Why I Like to Teach Composition
I remember that when I was getting advice about job market interviewing, one of the "Questions to expect" was "Would you be willing to teach composition?" and the recommended answer was, "Of Course!" the underlying assumption here, is that we don't really want to be teaching comp, but that we should show ourselves to be willing to take one for the team.
I resent this attitude to a large degree. Even though my position is in British Literature, part of the reason why I was excited about this job was that even though we're a large research institution, we would have the opportunity to, and even be expected to teach writing courses, both in the major and as part of the general curriculum.
Some people make the counter-argument that we weren't really trained as compositionists, and that good literature scholars are not necessarily good writers, and I think this is hooey.

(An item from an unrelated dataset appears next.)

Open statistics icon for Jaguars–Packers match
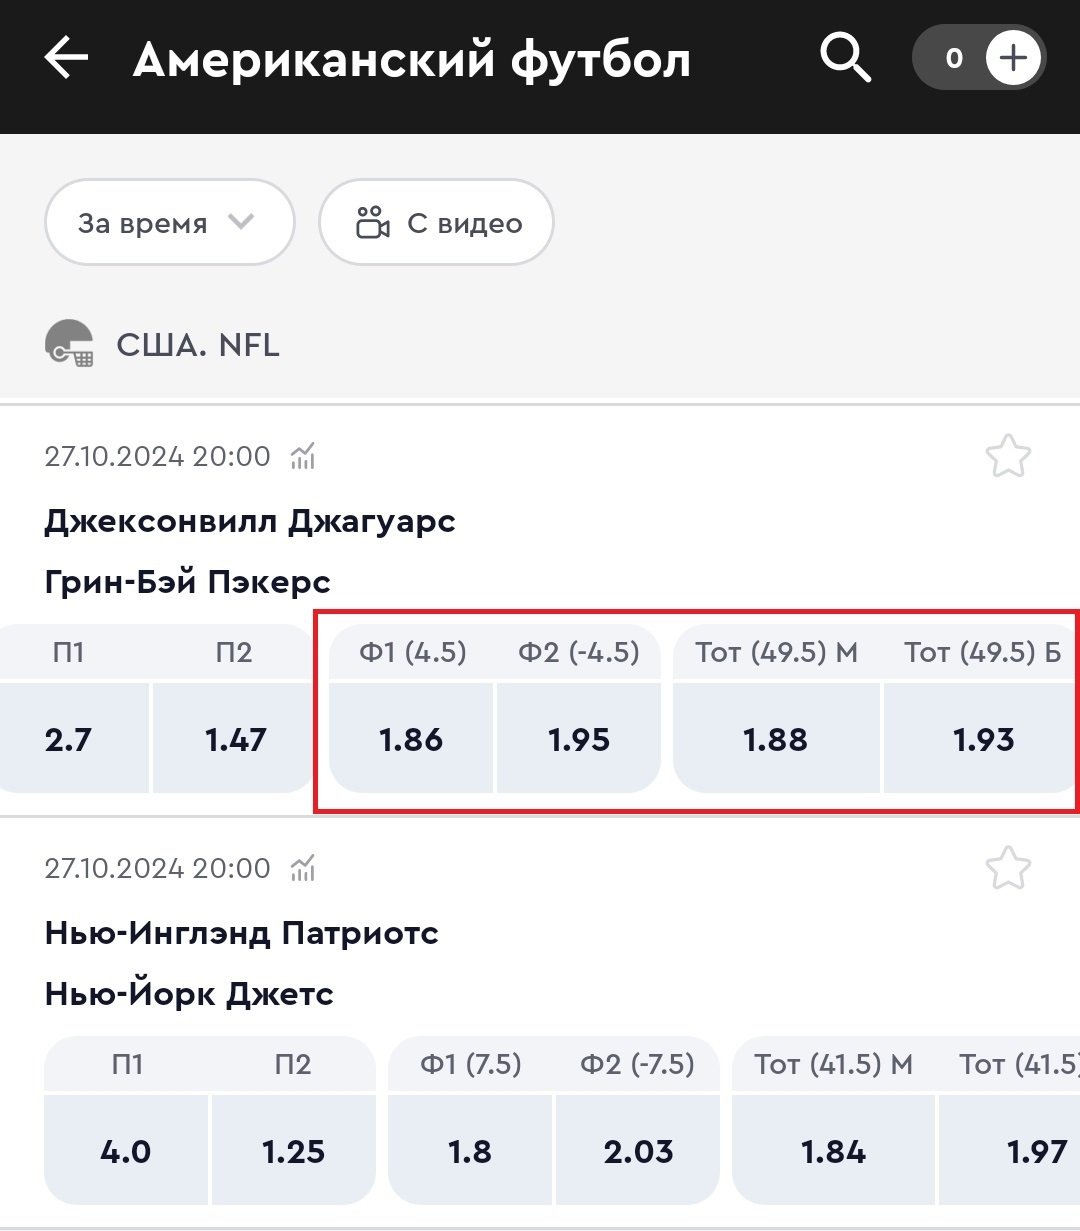The height and width of the screenshot is (1231, 1080). click(303, 457)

Accordingly, I've found myself deeply involved in composition since the beginning of my career, and am even now on the Undergraduate Writing Committee. I am deeply committed to this activity, and here's why:
* Teaching writing, though it may be housed in English Departments, is effectively outside the disciplinary structures of the university: students can try out majors, if they like, but more importantly, this setting provides me a way to ask them to think about their discipline from the outside. You want to do a topic based in economics? Fine, but make sure you think about the ethical implications. You want to write about public policy? Fine, but weigh those policies against the science / philosophy / sociology that gives you insight. It can teach students that disciplines can be blinkered, and that knowing that going in can give you a critical edge.
* Teaching writing is about citizenship. 18- and 19-year olds have just become citizens, and they don't necessarily know what that means. In few other classes are they asked to develop an idea that impacts beyond the walls of their classroom as they're learning. I want students to think about how their writing gives them power in the world beyond the university. This was easy for the hyper-polished and hyper-ambitious students I taught at GW. Here at WVU, that is a more difficult, and therefore more important task.
* Teaching writing means that students get to know you early on in a way that they don't often know their other professors. My writing students often ask for recommendations from me early on, because they claim that I know them better than most of their other profs--the smaller class sizes and high level of feedback facilitate a connection that research shows in crucial for retention and for students' satisfaction with their education.
* Teaching is so tangible teaching. Those in non-humanities fields may not find this to be a problem, but I know that teaching literature often means that it's easy into teaching the material, rather than teaching the students. I know that it's not an either/or distinction, nor should it be, but I find it very difficult not t0o actively teach my comp students.
Yes, composition pedagogy often means more time grading and less time reading the materiual that turns us on intellectually, but I have to say, I'm just as psyched to teach my comp class, (a prep I've been teaching more or less for 8 years) as I am about my lit classes.
I'm not going on this little line of reasoning just to be self-righteous about composition, though. I also want to change the discourse about it because of the social inequities in our field that come from regarding composition merely as a service class, and therefore, regarding those who teach it exc;lusively, or even a lot, as second-class citizens in the academic community.
This idea that teaching composition isn't intellectual production helps us justify the terrible inequities associated with adjuncts in English Departments. And never do I think about the act of teaching as hard as I do when I'm teaching comp. That's labor, and it's valuable, whether I also teach lit classes, or am "merely" teaching writing.

Comments
Yo Ryan.
I've tagged you for a meme. Check my blog for details.
Posted by: Jenn | January 25, 2006 2:28 PM
I absolutely agree with this.
I recently told my advisor that I liked teaching composition better than anything else, and he said, "The blush will come off of that rose soon enough."
I think he's wrong. Because, to my mind, teaching people how to write and think well--how, in essence, to find their own voices--is unquestionably the most important thing we do in this profession. Teaching composition gives me a sense of purpose and joy that other courses don't, even if the frustration levels are also high.
Posted by: Ancrene Wiseass | February 1, 2006 8:23 AM
That cynicism about composition from your advisor is certainly, I think, part of the problem. Composition is hard to teach, and I do think it is easy to get burnt out.
But because those in positions of authority often do reinforce the notion of comp as somehow undesireable, there is little space to imagine ourselves as both senior faculty, dedicated to our intellectual work and as committed compositions teachers, in part because composition isn't thought of as intellectual work, but rather pedagogical housework.
Posted by: Cats & Dogma | February 1, 2006 9:54 AM
Worse than that, even. When I sing the praises of teaching composition, some people actually tend to take me less seriously as a scholar!
I think the frequent relegation of composition courses to overworked/exploited grad students and adjuncts actually creates such low prestige for composition that those who embrace teaching them can get pigeonhoed as "teachers, not researchers."